Version control with git

Just as when writing any other type of software, when doing data science it’s really useful to keep your code under version control. The de facto standard for code version control is git, which comes preinstalled on Faculty platform. This document provides some tips on using git effectively in the data science workflow on Faculty platform.

The git command line interface

The most common way to use git in the platform is using the command line interface (CLI). This allows you to perform git operations by running commands in the terminal.

To get started with a repository, you first need to clone it on the platform. This makes a copy of the repository on the platform where you can commit new changes, which can later be pushed back to the “main” repository you clones from.

For example, to clone the Faculty Python library from GitHub, create a server in a project’s workspace, open a terminal (click the Terminal icon on the server once ready) and run the following command:

git clone https://github.com/facultyai/faculty.git

Once the repository is cloned, you can view and edit its files, stage and commit changes, and eventually push changes back to GitHub (see the note below about authentication).

Using git requires more than just cloning repositories, however. For a more complete introduction to using git, in particular the CLI, we recommend doing one of the many free interactive tutorials online, such as this one by codecademy.

VSCode interface

In addition to the CLI, you can also use git through its integration in the VSCode editor that comes preinstalled on platform servers.

In the VSCode interface, which can be found via the “Editor” option in the ellipsis menu on servers in the workspace, git can be used from the “Source Control” view. In this view, you can clone git repositories via the ellipsis menu at the top of the interface:

../_images/vscode_clone.png

Adding, committing and other parts of the git workflow can be managed from the VSCode Source Control view, as summarised in the VSCode documentation, however we recommend using SSH keys for authentication (rather than using VSCode’s integrations with GitHub etc.) as described below.

Tips for using git on Faculty Platform

Through our experience using Faculty Platform and the experience of our internal and external users, we have collected some useful practices that help make using git on the platform more productive.

Configuring the git user name and email

When making commits with git, it stores information with the commit about who create it and when.
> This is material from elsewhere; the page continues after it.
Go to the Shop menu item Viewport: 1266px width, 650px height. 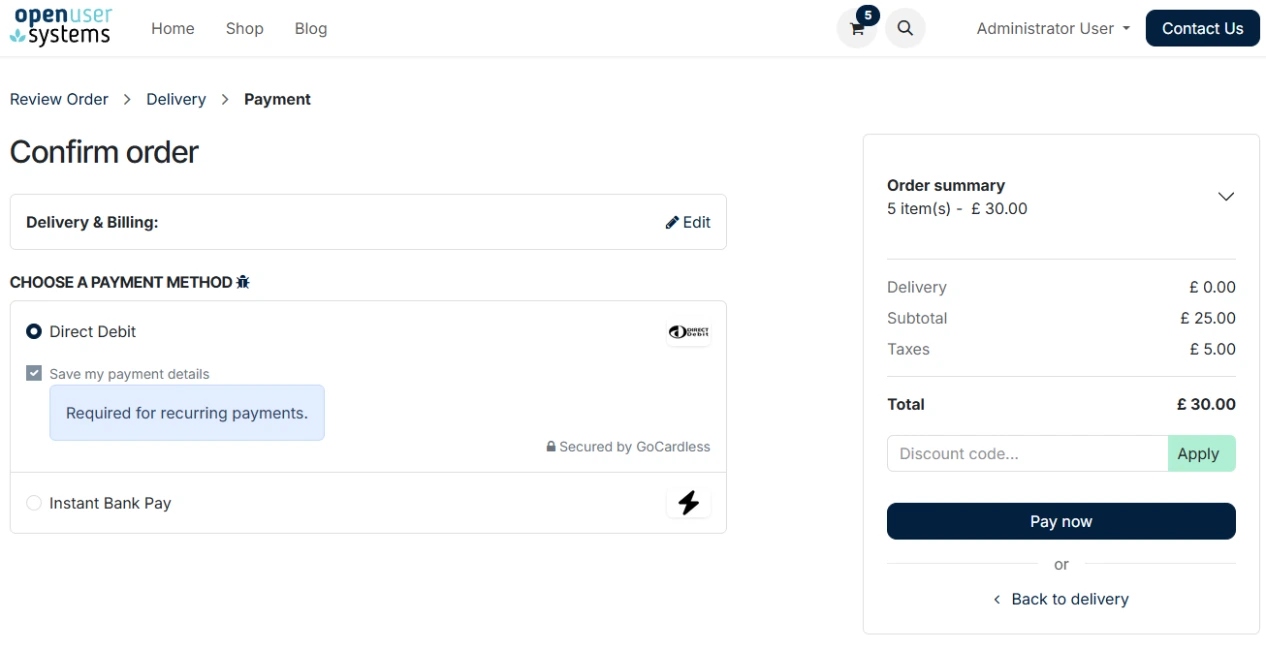(x=244, y=29)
Code hosting providers like GitHub then use this information to match commits with users.

By default, Faculty Platform configures git to use the name and email address you used to sign up to the platform. To see the configured username and email address, you can run these commands in the terminal:

git config user.name
git config user.email

If you want to modify the name or email address associated with commits you make, you can do this with:

git config --global user.name "Jane Bloggs"
git config --global user.email jane@bloggs.com

Work on separate copies of the repository

Most of the time, people use git by cloning repositories to their computer, make changes and push back to a shared code hosting service like GitHub or Bitbucket.
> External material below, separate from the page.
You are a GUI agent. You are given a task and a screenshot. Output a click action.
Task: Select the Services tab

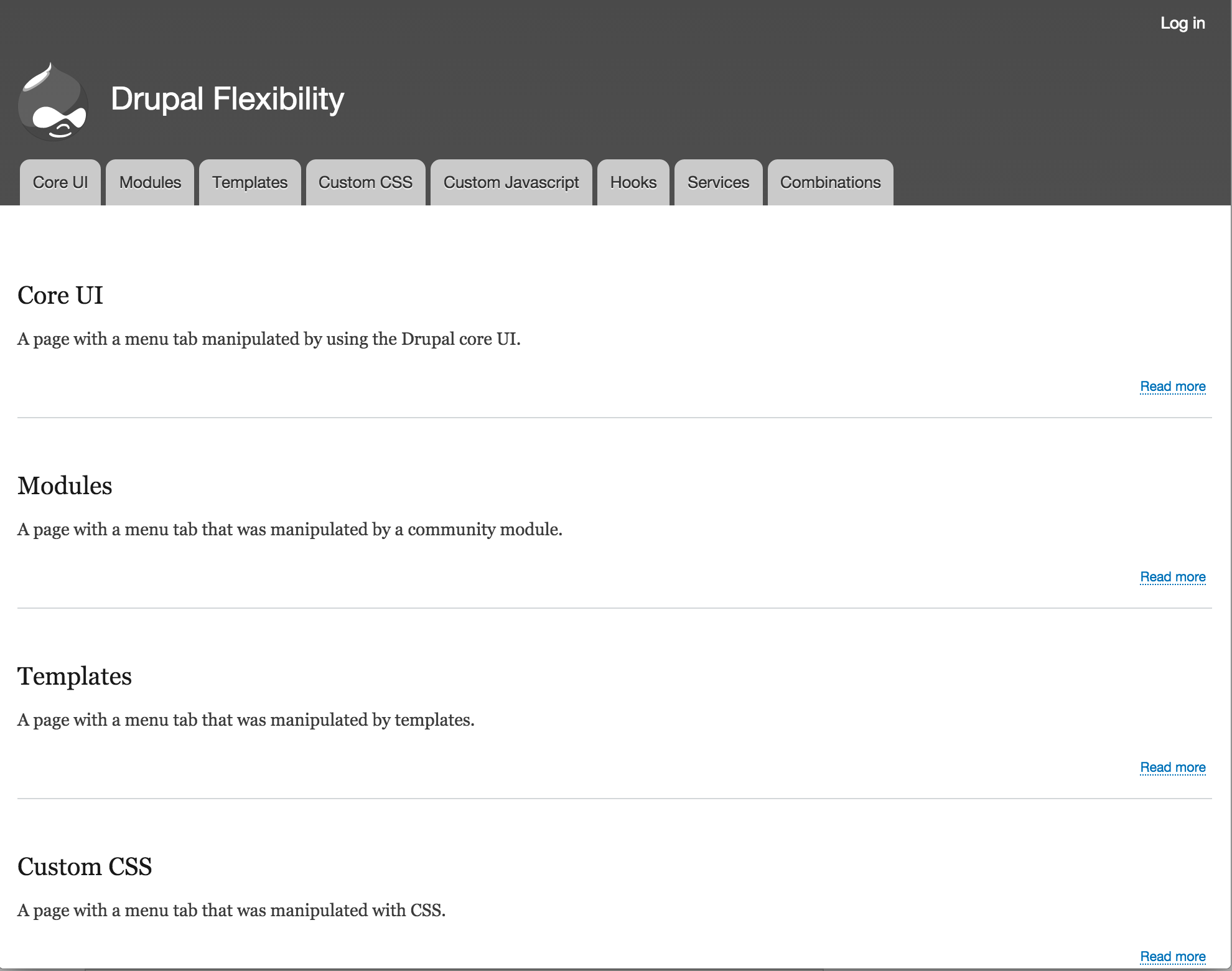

However, the model on Faculty Platform, where all members of a project can access and edit the same files (those in the project’s workspace), can present some challenges to git users. If, for example, multiple data scientists are working on the same copy of a repository, one user can very easily overwrite or discard changes of another. This is an unfortunate but necessary consequence of git’s design when used on shared filesystems, where commonplace operations like checking out branches modify the working copy of files accessed by the user.
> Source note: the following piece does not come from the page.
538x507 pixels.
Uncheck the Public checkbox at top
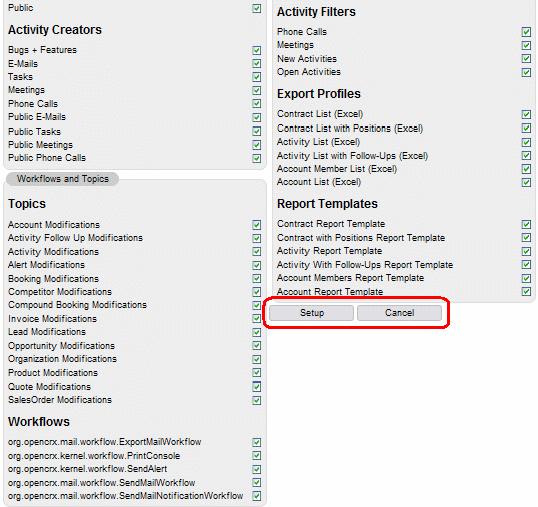(257, 9)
It is possible to have multiple users working on the same copy of a repository, but it requires a lot of coordination and incurs a lot of friction. Instead, we strongly recommend that when multiple users need to work on the same codebase, that they make a full copy of the repository per user and perform any code merges through their code hosting service. Our most common pattern for managing this is to have a development directory for each user in a project, containing files (including code repositories) that others are expected not to modify without permission.

git is designed to facilitate a branching code development model, recognising that branching is an inevitable part of code development and providing the tools to make merging as easy as possible. We have found that despite the apparent initial pain of setting up a separate copy of a repository per user, than in the long term embracing this model is much more manageable.

Clean output from notebooks

When working in the platform, you may often find yourself using Jupyter Notebooks. The interactive, rich output environment of notebooks is a great for the exploratory and iterative nature of data science, but they can result in confusing diffs in git, which is predominantly aimed at simple code files.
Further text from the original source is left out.